» **DATASET RECORDS**:
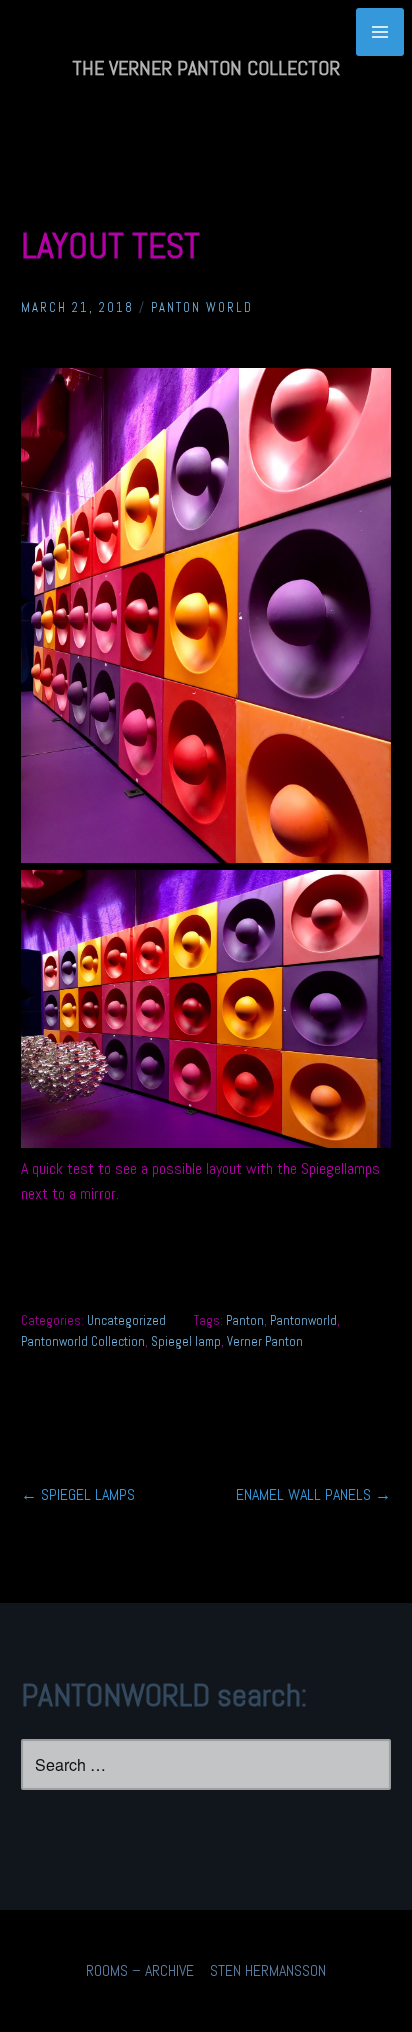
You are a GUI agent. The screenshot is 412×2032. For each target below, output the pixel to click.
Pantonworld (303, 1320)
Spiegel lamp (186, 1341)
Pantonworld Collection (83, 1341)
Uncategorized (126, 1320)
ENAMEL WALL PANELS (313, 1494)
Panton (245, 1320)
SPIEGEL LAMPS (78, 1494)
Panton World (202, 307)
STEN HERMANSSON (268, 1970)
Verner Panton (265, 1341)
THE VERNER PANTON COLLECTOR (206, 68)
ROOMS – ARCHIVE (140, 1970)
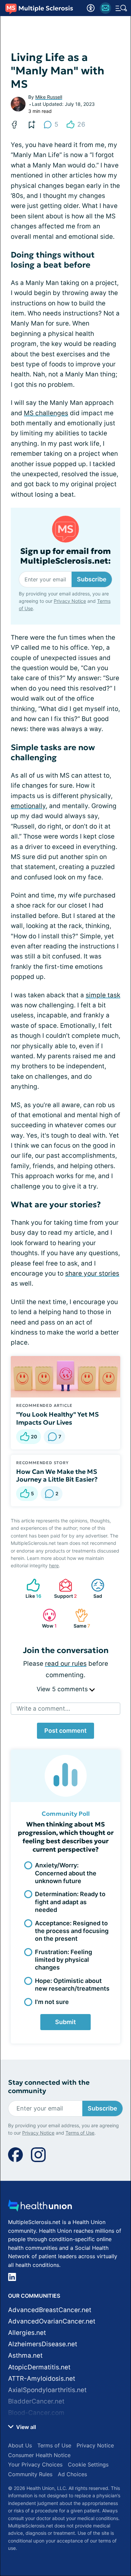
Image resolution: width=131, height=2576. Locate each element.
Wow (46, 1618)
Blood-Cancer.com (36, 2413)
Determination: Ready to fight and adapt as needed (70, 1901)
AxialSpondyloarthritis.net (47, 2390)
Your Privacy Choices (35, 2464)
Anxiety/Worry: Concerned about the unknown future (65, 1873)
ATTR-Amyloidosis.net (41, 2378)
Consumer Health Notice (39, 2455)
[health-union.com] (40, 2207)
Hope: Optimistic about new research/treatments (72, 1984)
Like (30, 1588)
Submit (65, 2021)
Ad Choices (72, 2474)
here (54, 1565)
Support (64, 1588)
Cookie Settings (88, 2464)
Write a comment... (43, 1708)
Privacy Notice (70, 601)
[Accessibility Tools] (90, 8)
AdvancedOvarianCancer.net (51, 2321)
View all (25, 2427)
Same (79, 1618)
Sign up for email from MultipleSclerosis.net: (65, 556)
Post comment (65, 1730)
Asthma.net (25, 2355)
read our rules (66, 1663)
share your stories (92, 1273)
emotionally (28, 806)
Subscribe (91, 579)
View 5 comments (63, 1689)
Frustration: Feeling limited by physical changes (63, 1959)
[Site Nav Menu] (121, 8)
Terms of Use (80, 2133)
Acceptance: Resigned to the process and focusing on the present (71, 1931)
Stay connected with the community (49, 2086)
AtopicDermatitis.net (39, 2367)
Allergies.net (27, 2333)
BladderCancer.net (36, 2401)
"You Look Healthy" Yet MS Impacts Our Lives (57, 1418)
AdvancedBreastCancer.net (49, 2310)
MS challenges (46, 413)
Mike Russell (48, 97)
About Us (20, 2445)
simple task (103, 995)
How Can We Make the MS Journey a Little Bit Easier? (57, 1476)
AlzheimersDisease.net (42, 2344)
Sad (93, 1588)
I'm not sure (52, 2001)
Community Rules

---

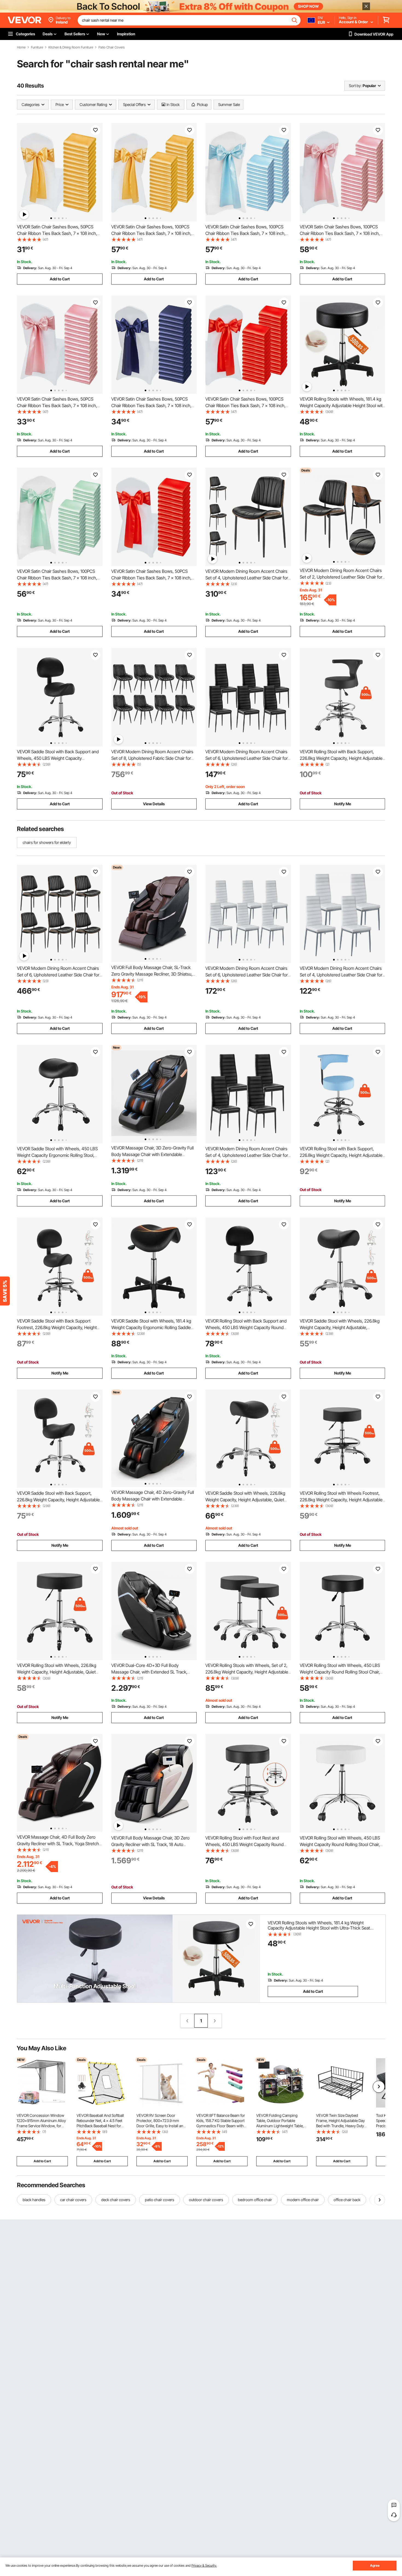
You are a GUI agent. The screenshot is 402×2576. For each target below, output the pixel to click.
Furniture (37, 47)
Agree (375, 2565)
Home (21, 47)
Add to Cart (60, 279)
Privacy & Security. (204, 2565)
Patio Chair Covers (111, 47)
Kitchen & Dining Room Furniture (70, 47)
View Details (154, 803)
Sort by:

...

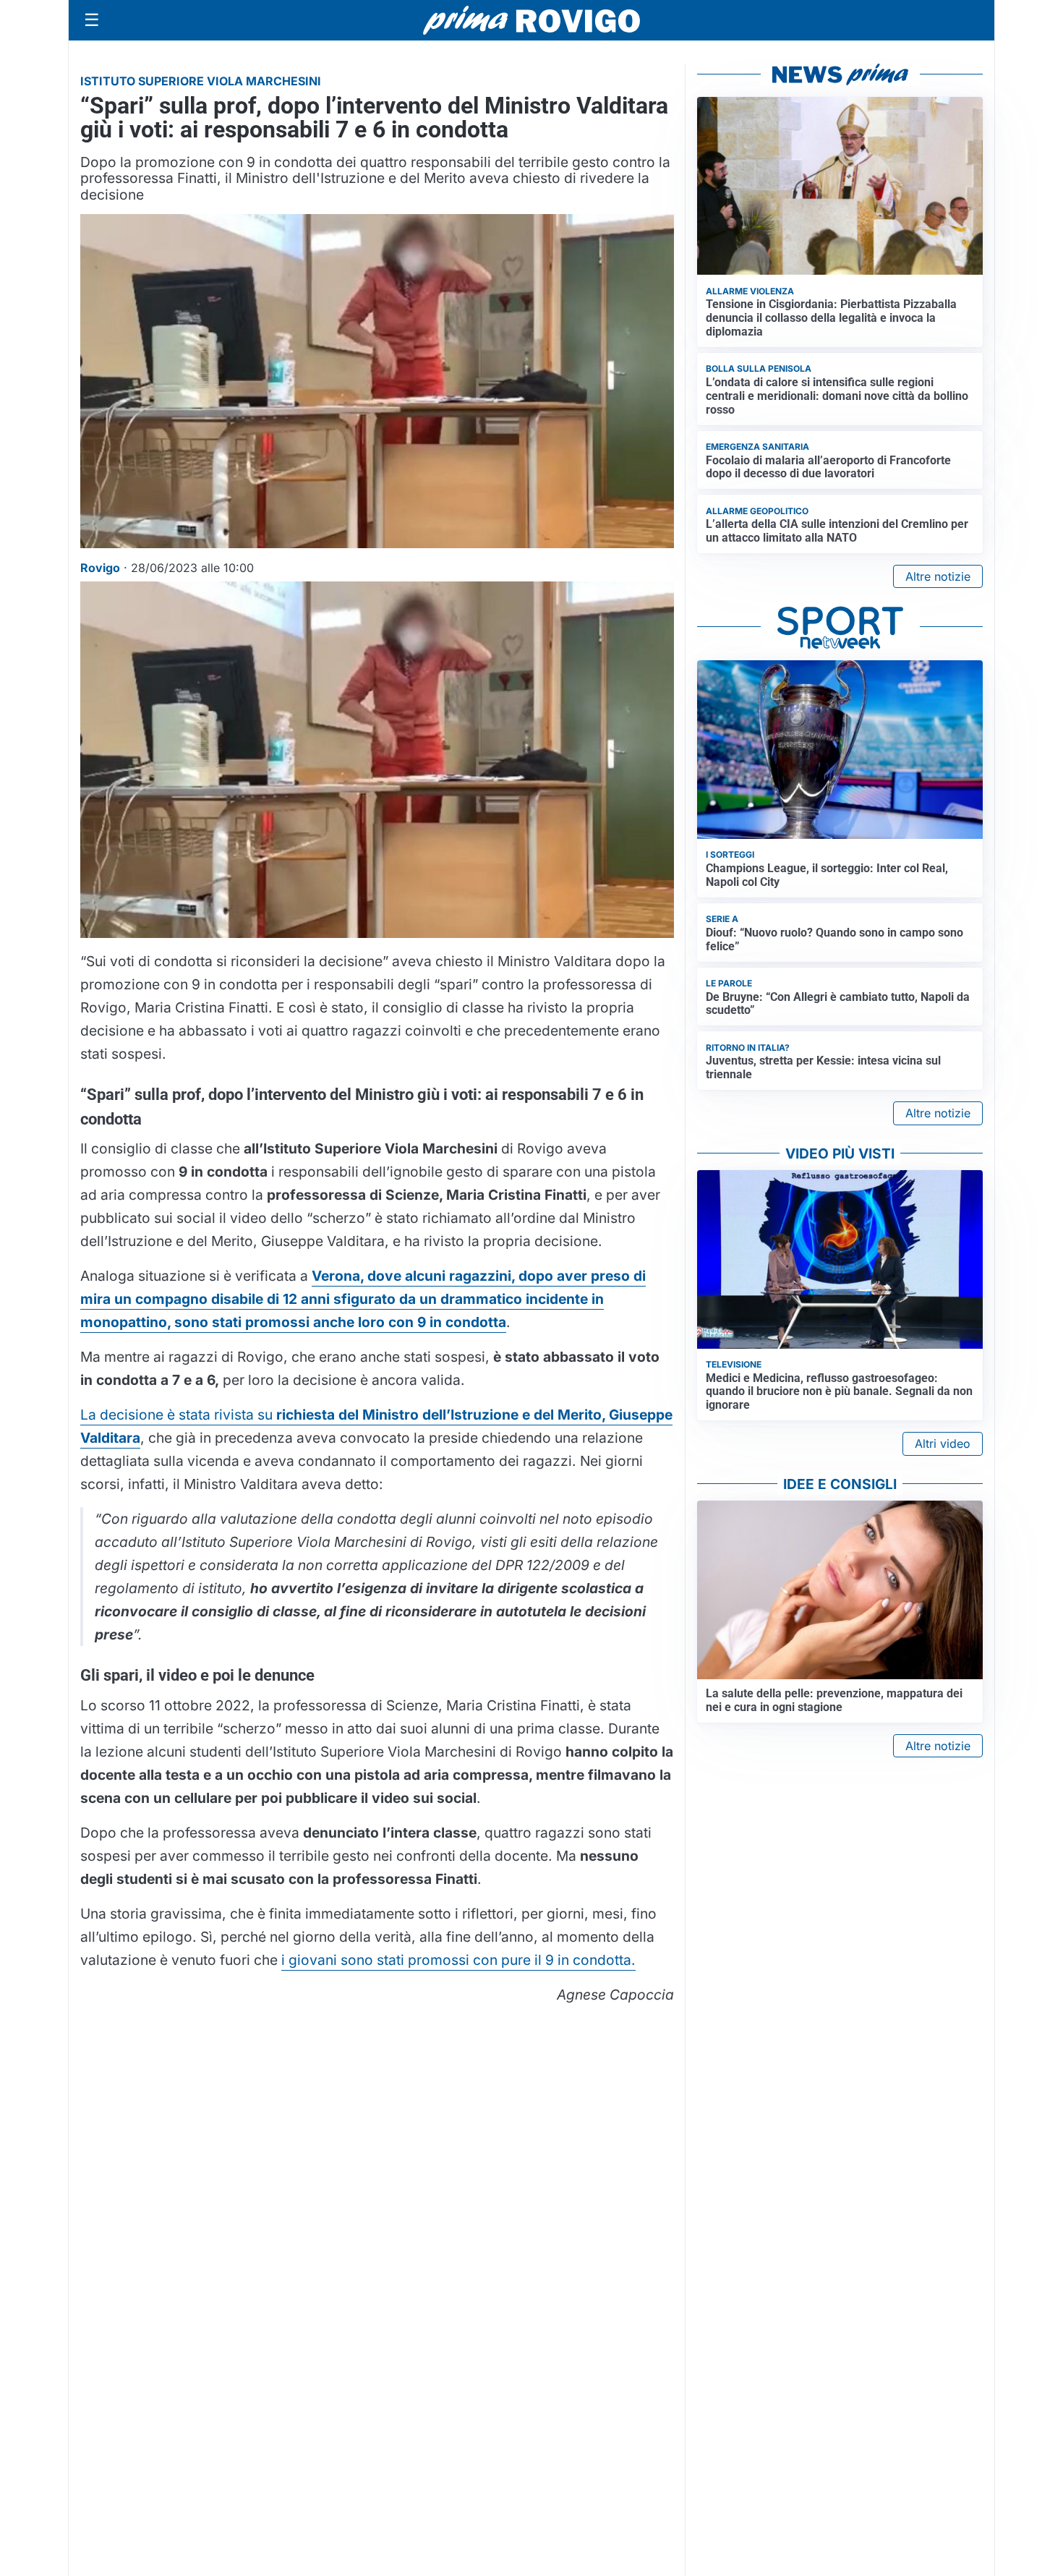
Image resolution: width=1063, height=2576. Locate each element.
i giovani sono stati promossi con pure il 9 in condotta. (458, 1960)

» **TRY IT**: Copy each line from the data above that includes "Privacy".

» **ANSWER TO THIS EXERCISE**:
Your Privacy Choices (35, 2464)
Privacy Notice (70, 601)
Privacy & Security. (204, 2565)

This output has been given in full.